Could you copy all of the data below word for word, leaving the pictures out of your answer?

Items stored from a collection
(begin)
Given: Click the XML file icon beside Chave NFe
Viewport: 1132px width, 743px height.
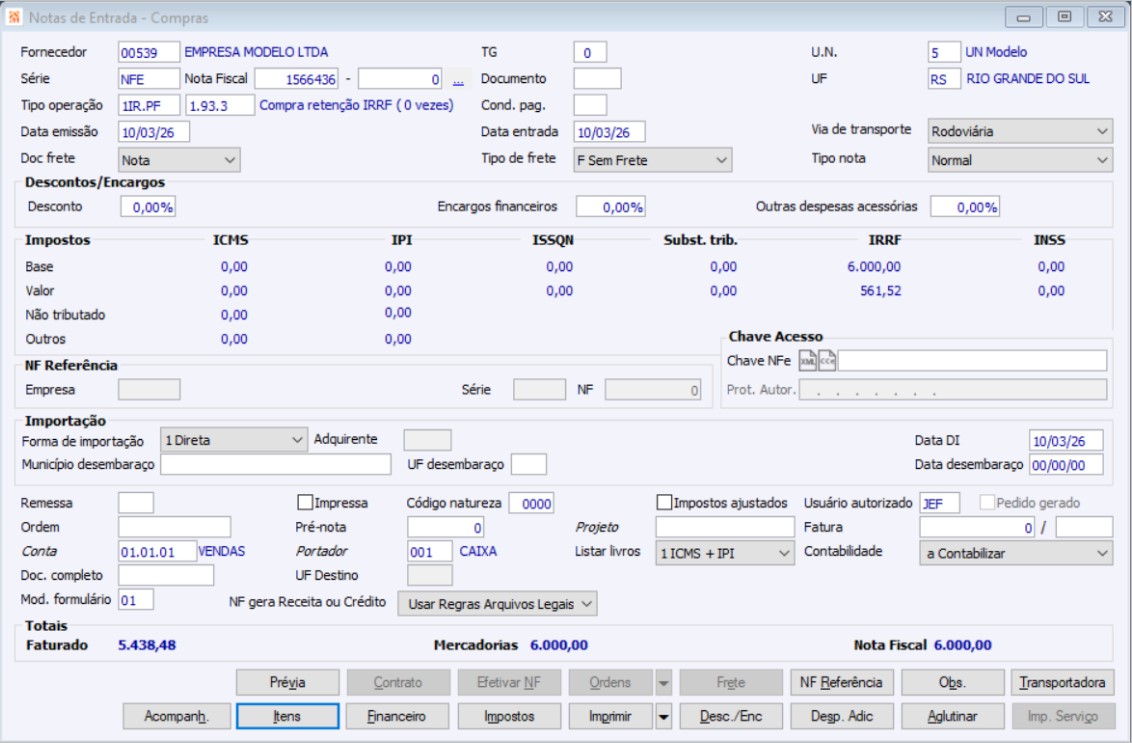Looking at the screenshot, I should (807, 361).
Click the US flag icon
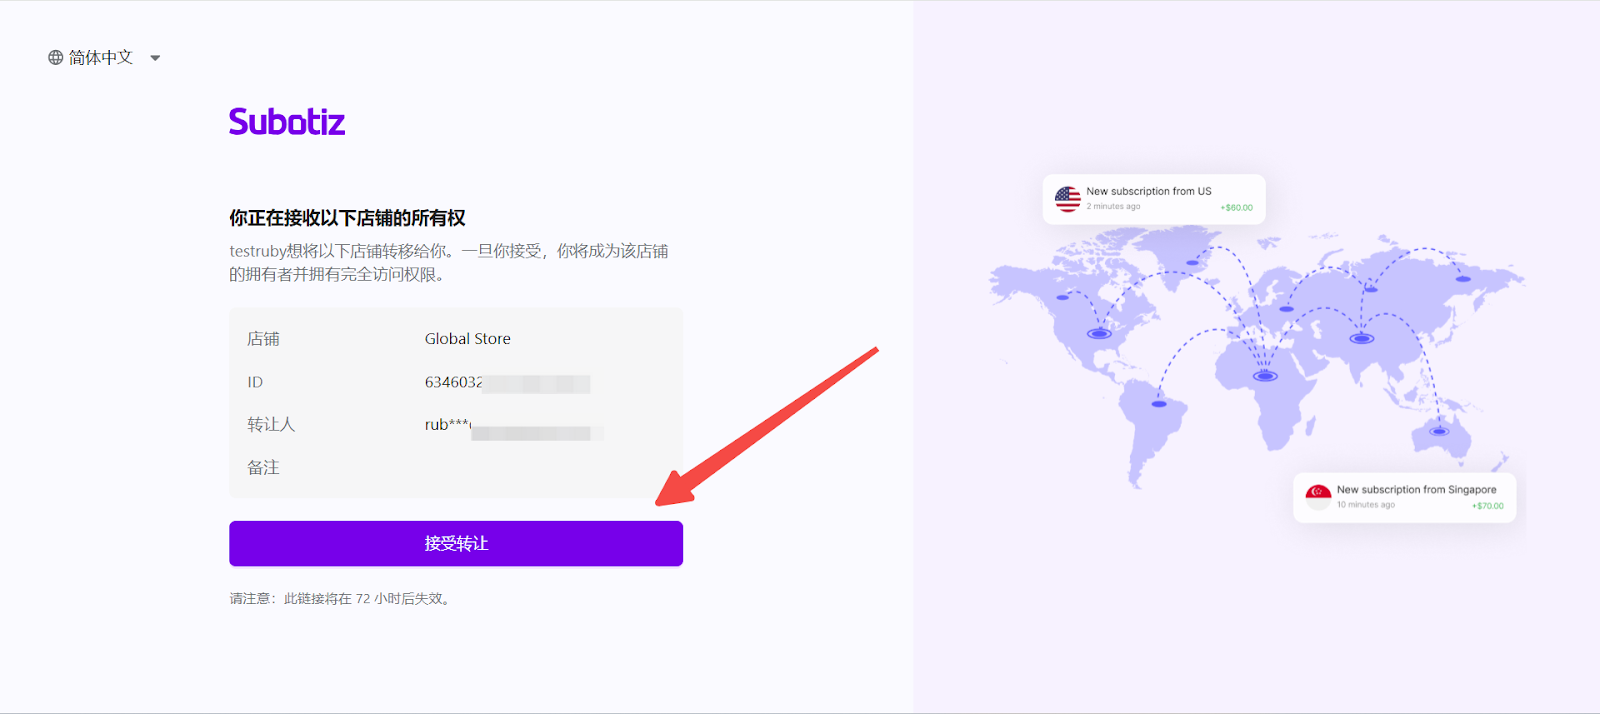1600x714 pixels. click(1067, 199)
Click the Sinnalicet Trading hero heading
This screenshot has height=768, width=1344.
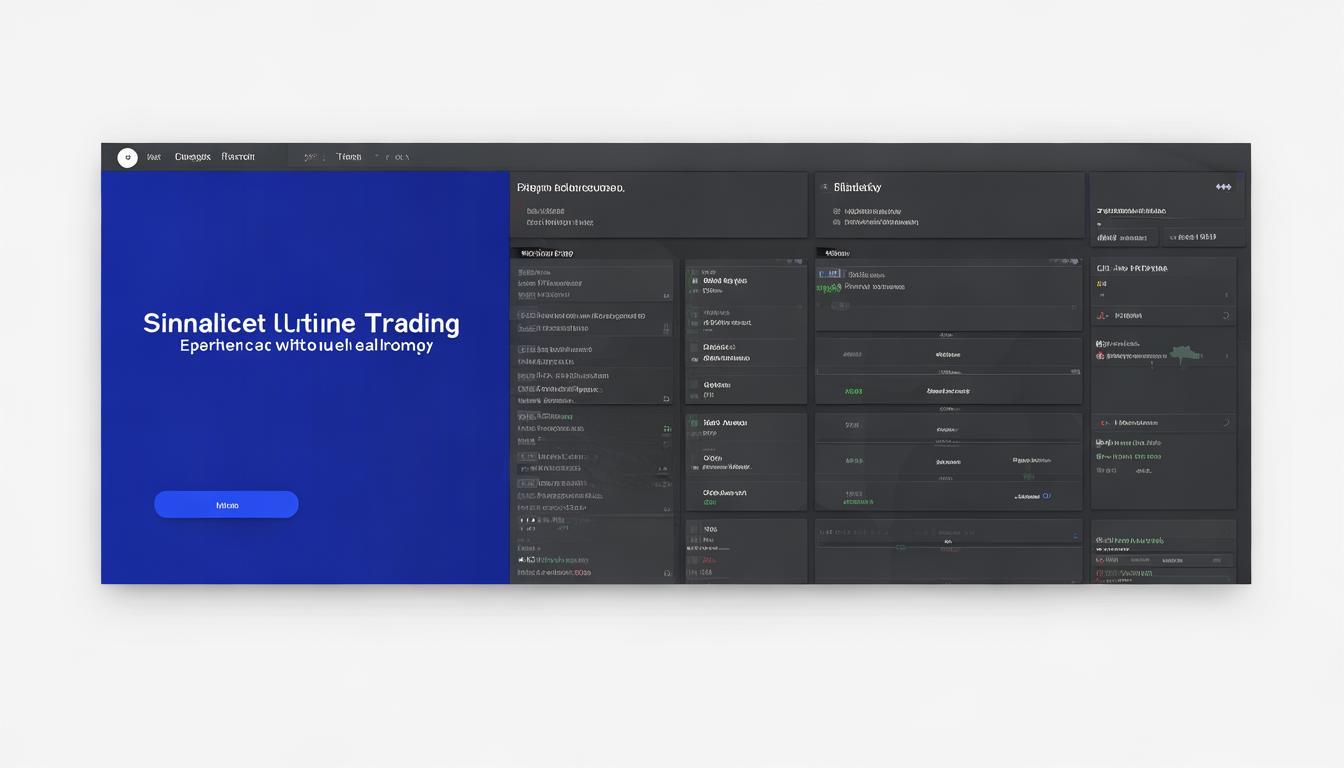tap(301, 324)
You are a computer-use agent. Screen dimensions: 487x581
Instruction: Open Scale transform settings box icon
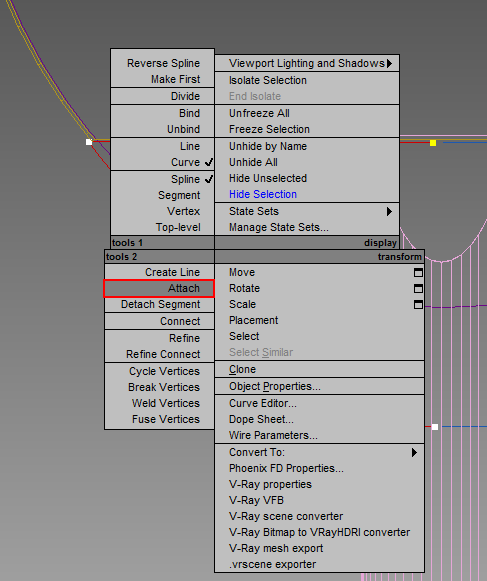418,305
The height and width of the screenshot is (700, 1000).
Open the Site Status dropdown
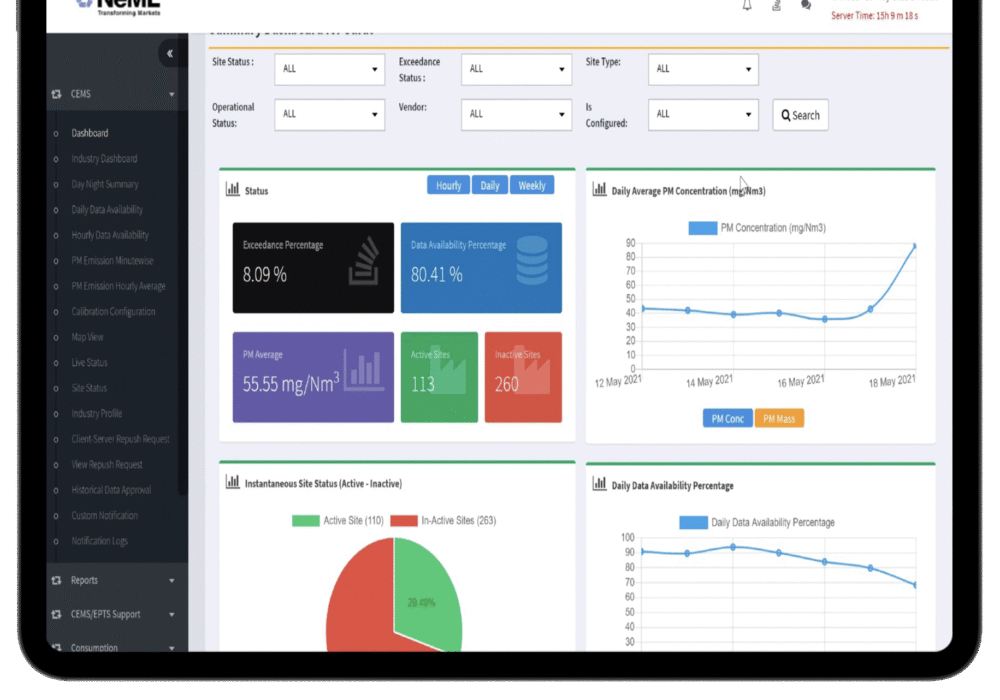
(end)
• **Response to this exercise**:
Given: Click the XML file icon beside Chave NFe
Viewport: 1132px width, 743px height.
Looking at the screenshot, I should (807, 361).
Click the US flag icon
1600x714 pixels. click(1067, 199)
Click the Sinnalicet Trading hero heading
This screenshot has height=768, width=1344.
tap(301, 324)
You are a computer-use agent. Screen dimensions: 487x581
Instruction: Open Scale transform settings box icon
418,305
The height and width of the screenshot is (700, 1000).
Open the Site Status dropdown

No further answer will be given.